Our family is so high-tech
When I was kid I wanted beads for my bedroom door. Like the beads one of the Bradford girls had hanging on her bedroom door on the TV show Eight is Enough.
Of course they wouldn’t have afforded me much privacy. And when I was rebelling against my parents and wanted to slam my door for dramatic effect, I don’t think the clinking of beads would have translated to “take that.”
When I was a kid an apple was also just something you ate. It wasn’t the name that some celebrity had chosen for her daughter and it certainly didn’t have anything to do with things you plug into your ears so you can listen to music, or phones that connect you to the entire world with wireless technology.
Today one of my kids has an iPod. The same one wants an iPhone.
At least the other one still prefers his apple peeled and cut in pieces.
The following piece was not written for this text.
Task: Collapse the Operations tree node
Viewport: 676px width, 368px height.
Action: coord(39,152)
Who knew when I was a kid that my kids would be inundated with so much technology? I suppose having watched Buck Rogers growing up that I knew it was on the horizon. But when I was younger I also thought our family had hit the high-tech lottery when we bought our first VCR with a remote control. I’ll admit it was a drag that the remote control was connected to the VCR with a wire. But still, you could stand a good 10 feet from the VCR and get it to play your movie without having to touch it.
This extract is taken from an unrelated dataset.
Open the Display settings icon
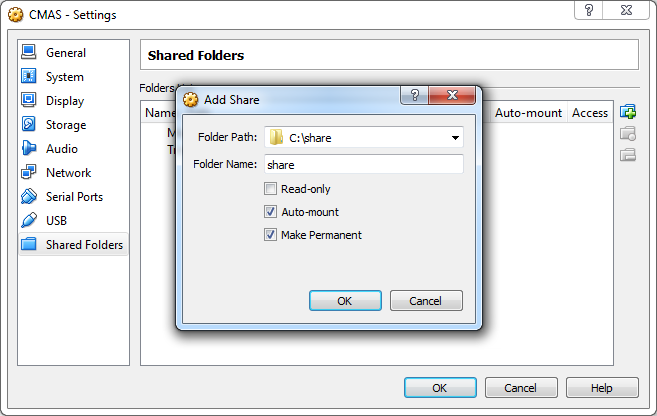This screenshot has width=657, height=416. point(28,100)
Last week my son, after a while of begging, finally convinced me to let him have MSN Messenger on our home computer. But I am strict with my rules. He’s only allowed to be online with people he and I know. So far his friends include a few school chums, a couple of hockey buddies, his grandpere Alain and his uncle Steven. He wanted to add me to his MSN list. I told him I didn’t want to be on MSN.
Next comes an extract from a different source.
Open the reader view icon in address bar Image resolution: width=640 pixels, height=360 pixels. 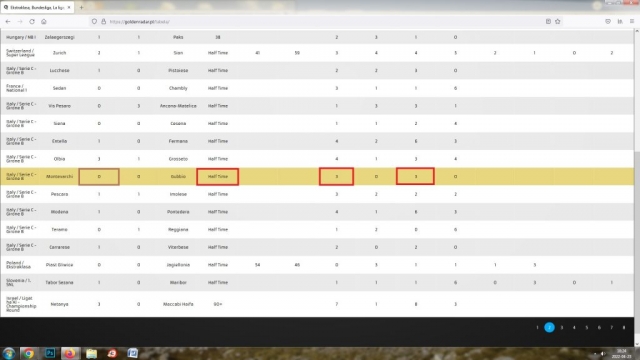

“But if you had it I could talk to you when you’re upstairs and I’m downstairs,” he said.
Okay, isn’t that a bit of technology overkill?
I can picture the scene now. He’s in the downstairs den and he messages me: “Mom, where R you?”
Me: “I’m in the living room upstairs, why?”
Him: “Can you get me a glass of water?”
Me: “Why can’t you?”
Him: “Be-cuz I’m downstairs.”
Fascinating stuff, eh? How did we ever get by without this technology?
But I am glad to say there is still room in our family’s lives for the olden days. I found this out while sitting on the couch across from the television. I couldn’t find the wireless remote control for the VCR and accused my youngest son of having misplaced it.
“What are we going to do now?” I asked him. “How will we turn on the VCR?”
“Why don’t you just do it the other way?” he asked, and walked across the room and pushed the button with – gasp! – his finger.
Yeah, I guess that works, I told him, but maybe I should email your brother downstairs and see if he knows where the remote is.